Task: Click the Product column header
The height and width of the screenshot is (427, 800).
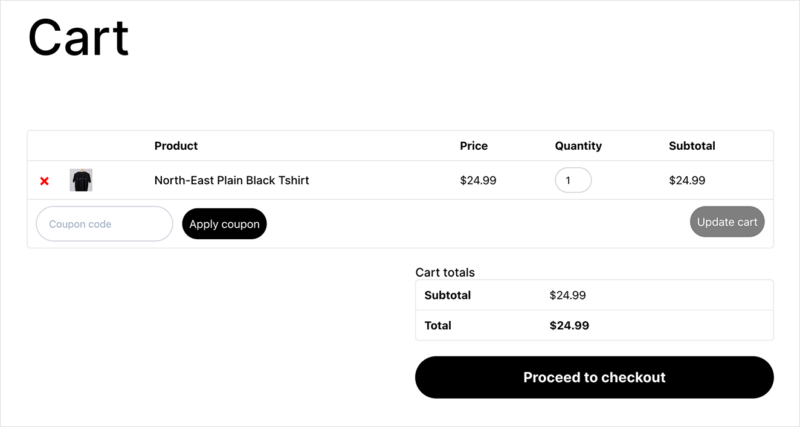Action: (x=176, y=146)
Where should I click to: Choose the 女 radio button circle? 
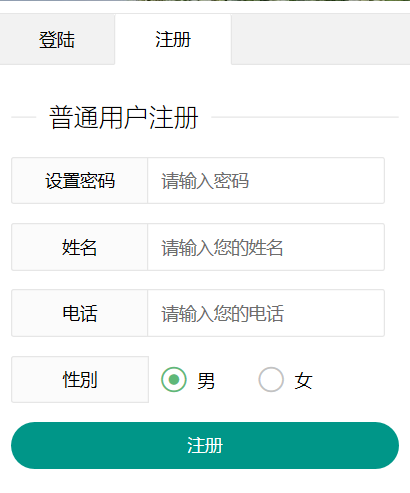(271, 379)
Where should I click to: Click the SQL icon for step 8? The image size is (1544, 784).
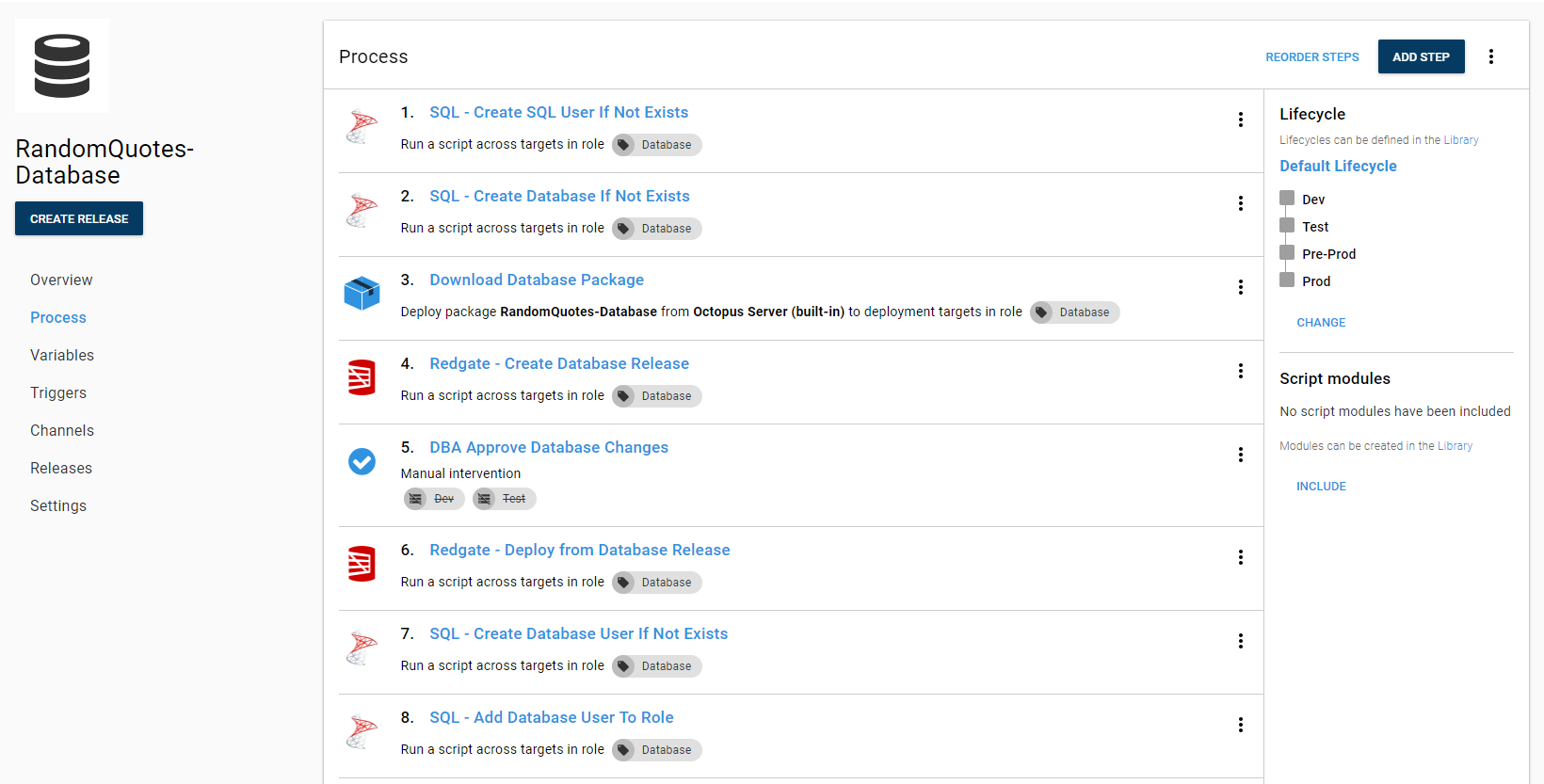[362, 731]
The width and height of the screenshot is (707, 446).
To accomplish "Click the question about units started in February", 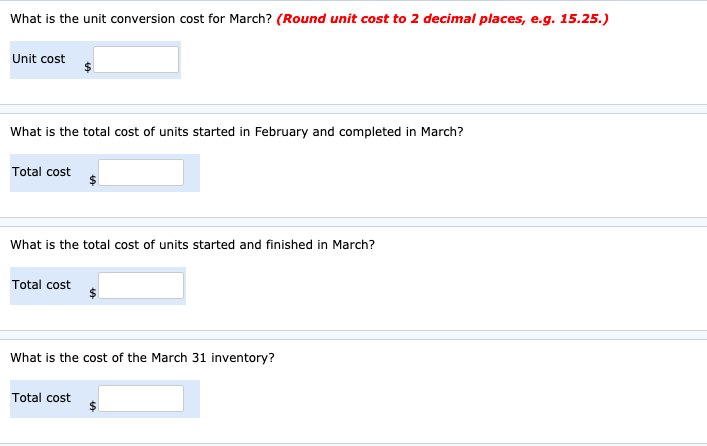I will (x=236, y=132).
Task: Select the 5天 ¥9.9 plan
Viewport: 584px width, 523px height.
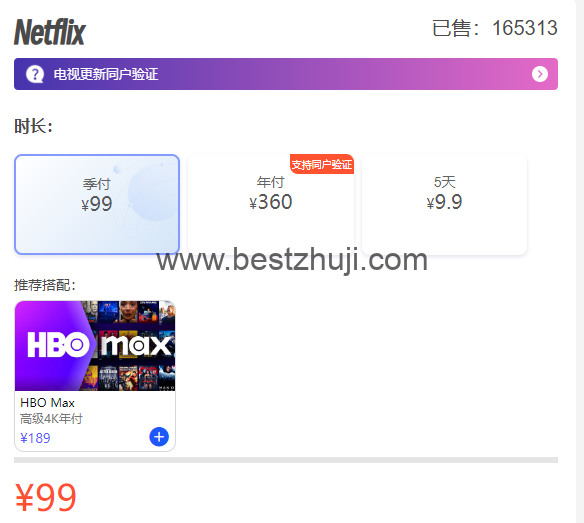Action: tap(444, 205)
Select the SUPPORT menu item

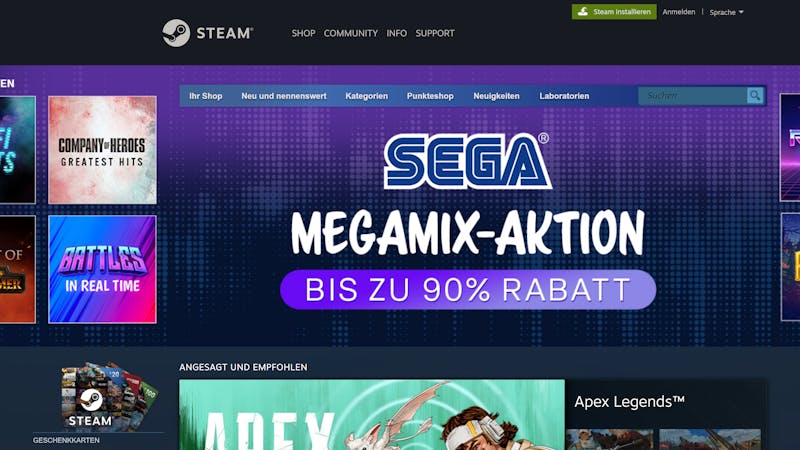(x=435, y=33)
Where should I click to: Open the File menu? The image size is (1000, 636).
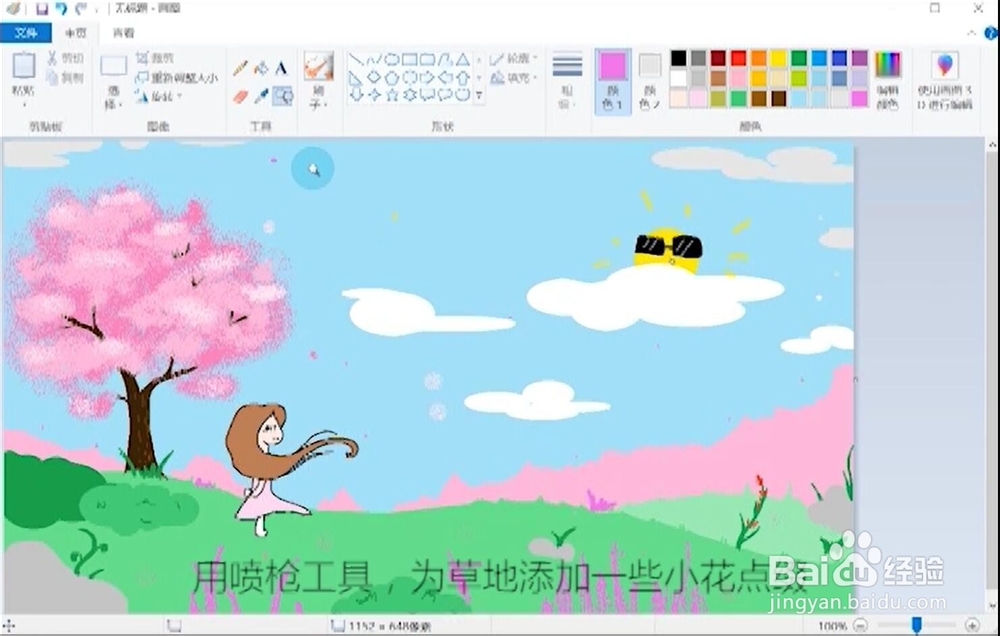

------

WORK REQUEST: In the records, locate each line holding the string "Task" and copy it.

EXERCISE RESULT:
Task: Click the Product column header
Task: Select the 5天 ¥9.9 plan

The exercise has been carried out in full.